By THE NATION
The Supreme Court’s Criminal Division for Political Office Holders earlier this month acquitted former Prime Minister Somchai Wongsawat, his deputy Chavalit Yongchaiyudh, then-police chief Pol General Patcharawat Wongsuwan, and then-Metropolitan police chief Pol Lt-General Suchart Muenkaew.
They had been found not guilty in relation to the police crackdown in October 2008 that left two people dead and more than 400 injured.
The NACC, as the plaintiff in the case, claimed it had thoroughly reviewed all the evidence and only disagreed with the acquittal of Suchart, who it said had been an operational commander and thus was very familiar with procedures to be followed on the day of the protests.He also had the authority to issue orders to change the course of action but failed to do so, said the NACC, so it was correct to challenge his acquittal.
The PAD, however, viewed the decision not to appeal the three other acquittals as being unjust to yellow-shirt victims.
It claimed this was equivalent to helping the other three, despite the fact that the NACC’s own indictment report made clear that all the four were guilty.

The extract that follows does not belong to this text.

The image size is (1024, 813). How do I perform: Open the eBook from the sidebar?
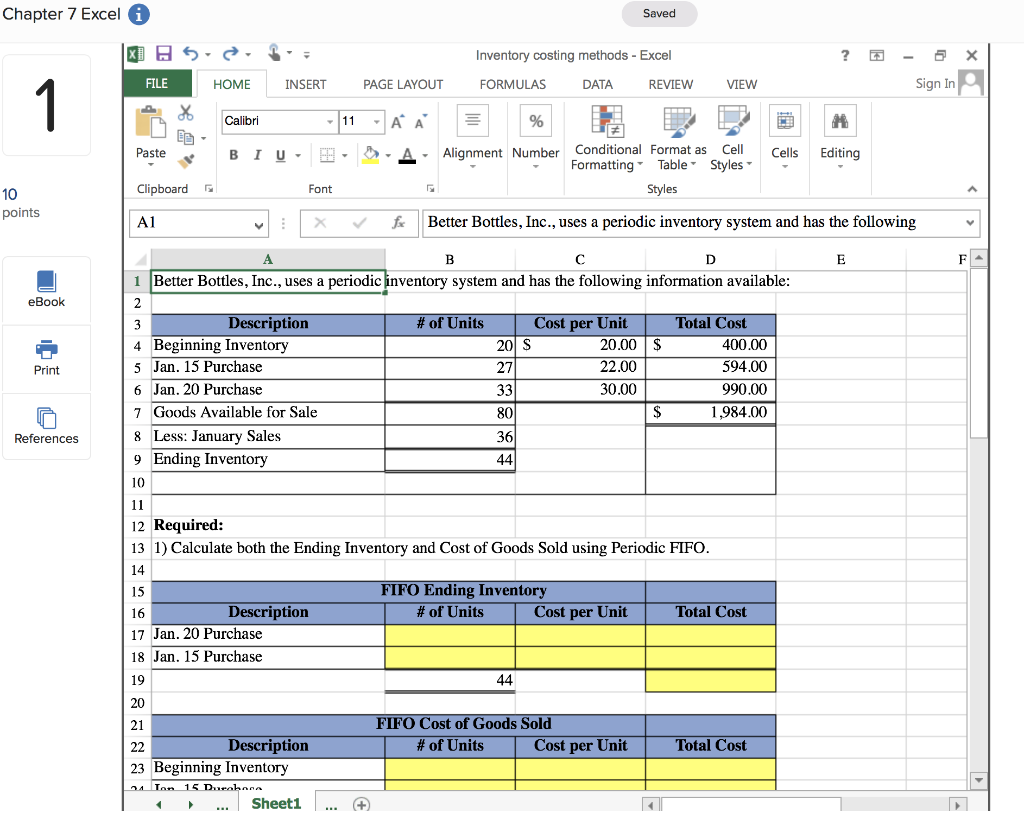(46, 289)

Panthep Puapongpan, a former PAD spokesperson, said the decision not to challenge three of the acquittals would make people believe the NACC’s decision was biased.
The PAD would seek legal options to charge the NACC for the way it had handled the case, he said.
Suriyasai Katasila, the PAD’s ex-coordinator, said the NACC would do everything it could to ensure justice was done.